▼

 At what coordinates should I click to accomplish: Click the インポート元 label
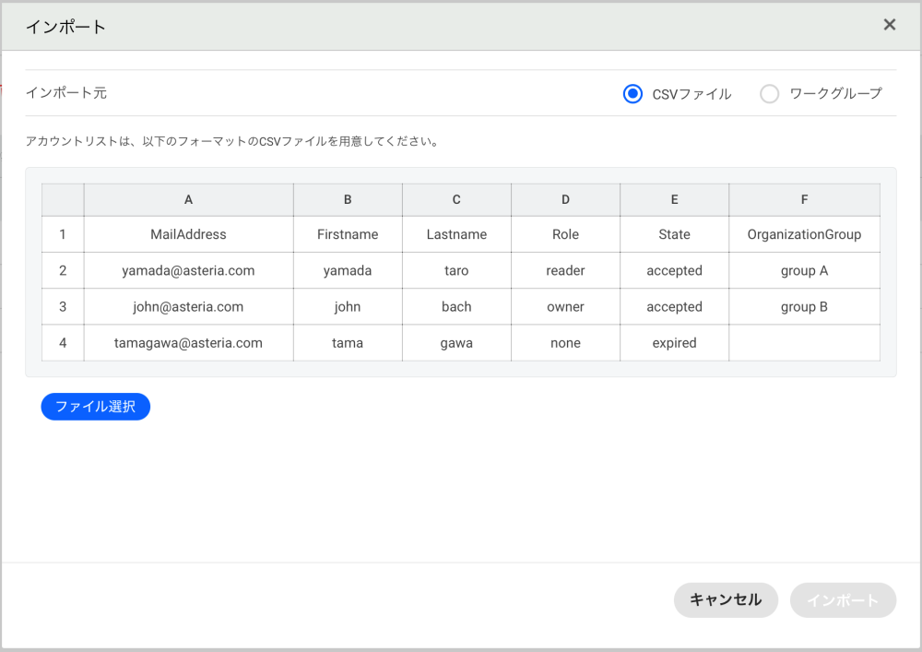[66, 93]
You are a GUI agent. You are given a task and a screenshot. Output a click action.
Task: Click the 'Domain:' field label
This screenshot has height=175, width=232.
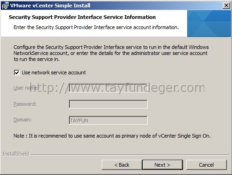[23, 120]
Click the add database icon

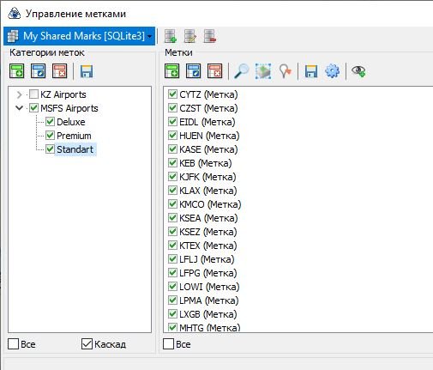[x=171, y=36]
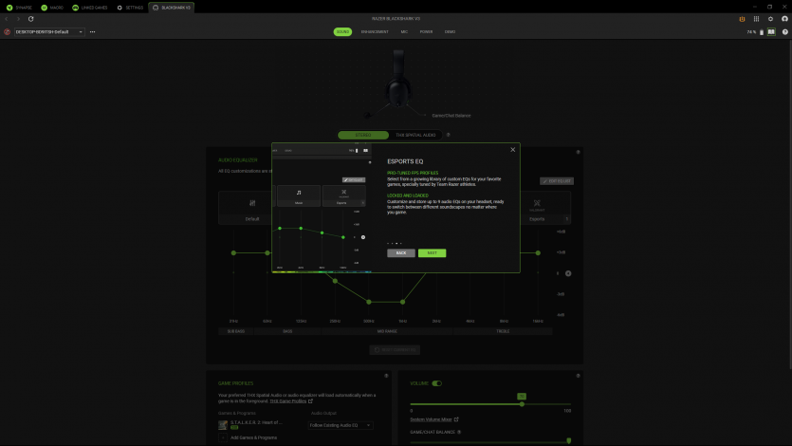Click the Default EQ preset icon
Screen dimensions: 792x446
[x=252, y=203]
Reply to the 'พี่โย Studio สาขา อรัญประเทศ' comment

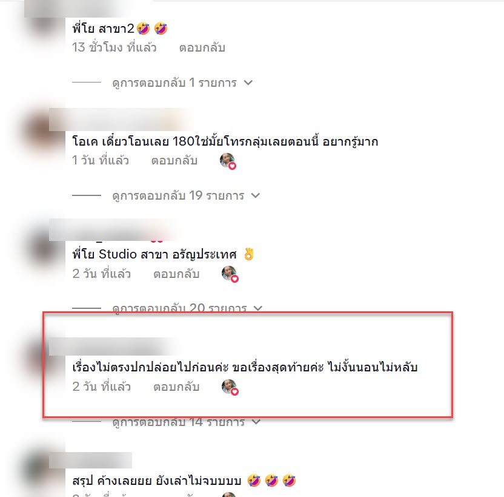(176, 274)
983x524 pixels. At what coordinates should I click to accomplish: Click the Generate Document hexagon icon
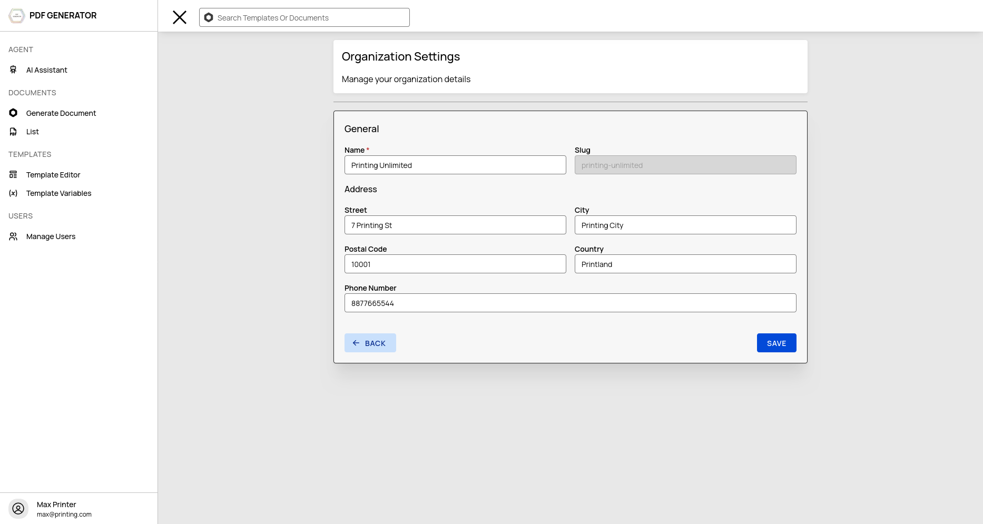[x=13, y=113]
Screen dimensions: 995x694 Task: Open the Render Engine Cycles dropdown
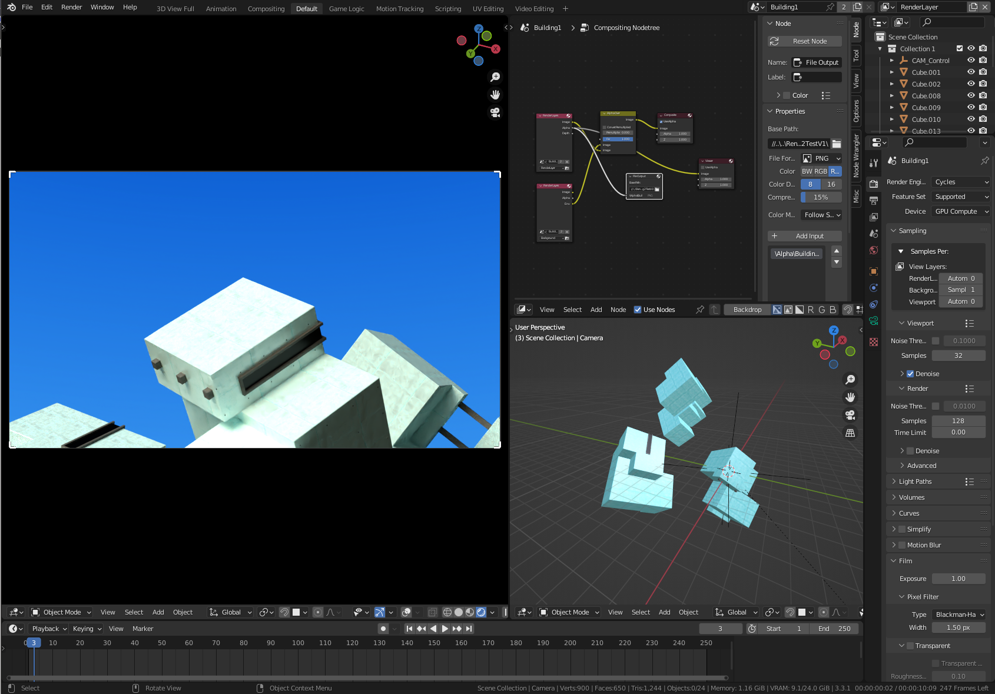[960, 182]
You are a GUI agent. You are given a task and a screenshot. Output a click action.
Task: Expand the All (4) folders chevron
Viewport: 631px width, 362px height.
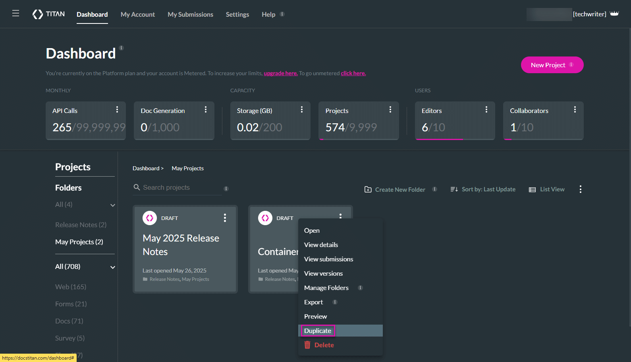pyautogui.click(x=113, y=205)
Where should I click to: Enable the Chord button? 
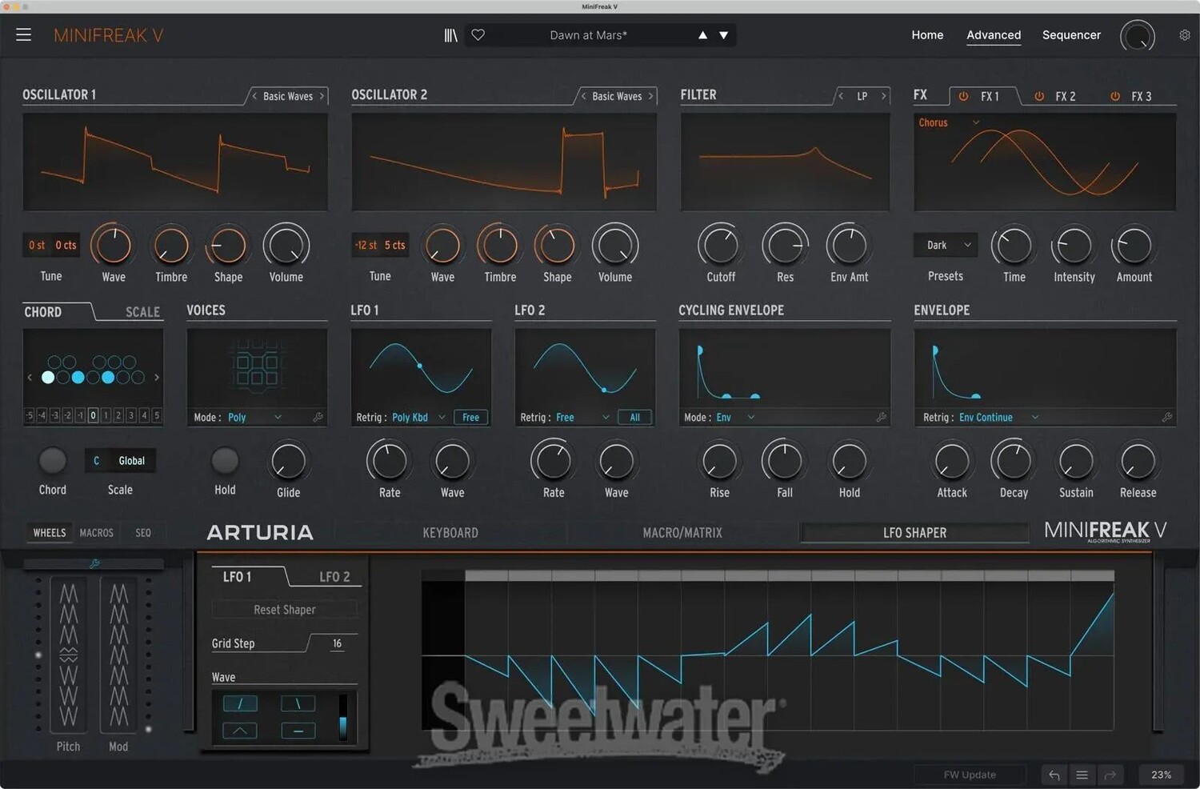[x=53, y=461]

▲

### What the exercise asks
Starting where a line contains "Viewport: 631px width, 362px height." and finishing at the last line above, set down every line exactly as it reads, with no pictures.

### Response below
Viewport: 631px width, 362px height.
pyautogui.click(x=113, y=205)
Where should I click to: Enable the Chord button? 
[x=53, y=461]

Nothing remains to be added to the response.